Extract provided:
=-=-=-=-=

Peter Kuckei (born May 25, 1938 in Husum, Germany) is a German painter and stained glass artist.

Biography
From 1960 to 1961 Peter Kuckei studied at the Staatliche Akademie der Bildenden Künste in Bremen, as well as from 1961 to 1963 at the Staatliche Akademie der Bildenden Künste in Stuttgart with Prof. H. Wildemann.
Peter Kuckei lectured from 1986 to 1987 at the Staatliche Akamdemie der Bildenden Künste in Stuttgart, Germany. He lives and works in Berlin and Butjadingen since 1963. In 1993 he opened his studio in the United States in San Francisco, California. After ten years he established in 2002 in Miami, Florida, where he currently lives and works.

Exhibitions
 1965: Galerie Strecker, Berlin, Germany
 1966: Galerie Elmshorn, Zürich, Switzerland
 1975: Galerie der Girokasse Stuttgart, Germany (with K.-H. Kliemann)

=-=-=-=-=

Task list:
1. Reproduce the Peter Kuckei profile word for word between "Peter Kuckei lectured" and "(with K.-H. Kliemann)", inclusive.
2. Extend the Peter Kuckei profile by picking up right after its final line.
The records that come after the Peter Kuckei profile have no connection to it.

Information supplied:
=-=-=-=-=

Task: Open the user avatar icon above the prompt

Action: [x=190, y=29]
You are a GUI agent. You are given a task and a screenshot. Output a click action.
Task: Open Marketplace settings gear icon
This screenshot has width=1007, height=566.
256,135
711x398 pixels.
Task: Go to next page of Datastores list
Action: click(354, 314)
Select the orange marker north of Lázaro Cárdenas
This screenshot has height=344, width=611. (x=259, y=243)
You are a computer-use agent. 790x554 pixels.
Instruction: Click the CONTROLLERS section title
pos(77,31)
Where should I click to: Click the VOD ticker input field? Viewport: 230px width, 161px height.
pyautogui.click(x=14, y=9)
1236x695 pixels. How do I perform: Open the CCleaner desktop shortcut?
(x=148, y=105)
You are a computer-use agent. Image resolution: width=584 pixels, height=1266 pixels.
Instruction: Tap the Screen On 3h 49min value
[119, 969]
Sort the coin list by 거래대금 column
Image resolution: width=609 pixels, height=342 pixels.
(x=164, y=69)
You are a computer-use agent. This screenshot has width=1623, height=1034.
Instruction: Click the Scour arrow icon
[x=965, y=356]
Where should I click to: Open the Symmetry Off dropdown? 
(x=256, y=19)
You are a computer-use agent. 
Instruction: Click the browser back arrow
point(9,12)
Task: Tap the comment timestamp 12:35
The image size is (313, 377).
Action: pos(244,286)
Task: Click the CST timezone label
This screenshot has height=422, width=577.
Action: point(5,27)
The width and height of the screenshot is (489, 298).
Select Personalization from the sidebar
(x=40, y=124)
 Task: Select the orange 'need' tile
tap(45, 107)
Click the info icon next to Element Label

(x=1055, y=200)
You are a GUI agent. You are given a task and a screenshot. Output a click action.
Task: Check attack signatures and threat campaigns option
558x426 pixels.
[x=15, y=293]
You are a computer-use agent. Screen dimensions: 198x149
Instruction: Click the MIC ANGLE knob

=-=-=-=-=

Responses in order:
1.
Peter Kuckei lectured from 1986 to 1987 at the Staatliche Akamdemie der Bildenden Künste in Stuttgart, Germany. He lives and works in Berlin and Butjadingen since 1963. In 1993 he opened his studio in the United States in San Francisco, California. After ten years he established in 2002 in Miami, Florida, where he currently lives and works.

Exhibitions
 1965: Galerie Strecker, Berlin, Germany
 1966: Galerie Elmshorn, Zürich, Switzerland
 1975: Galerie der Girokasse Stuttgart, Germany (with K.-H. Kliemann)

2.
 1981: Galerie der Landesgirokasse Stuttgart (with Heinrich Wildemann)
 1984: Raum 41, Bonn, Germany
 1985: Bremer Kunstpreis, Kunsthalle Bremen
 1989: Galerie Nieuwe Weg, Doorn, Netherlands
 1990: ART London, Galerie Nieuwe Weg, Doorn, Netherlands
 1992: Städtischer Kunstverein Paderborn, Germany
 1996: Associated Arts, Amsterdam, Netherlands
 2006: Gallery Reedsavage, Miami, USA

Collections
His work is included in the collection of the Fine Arts Museums of San Francisco.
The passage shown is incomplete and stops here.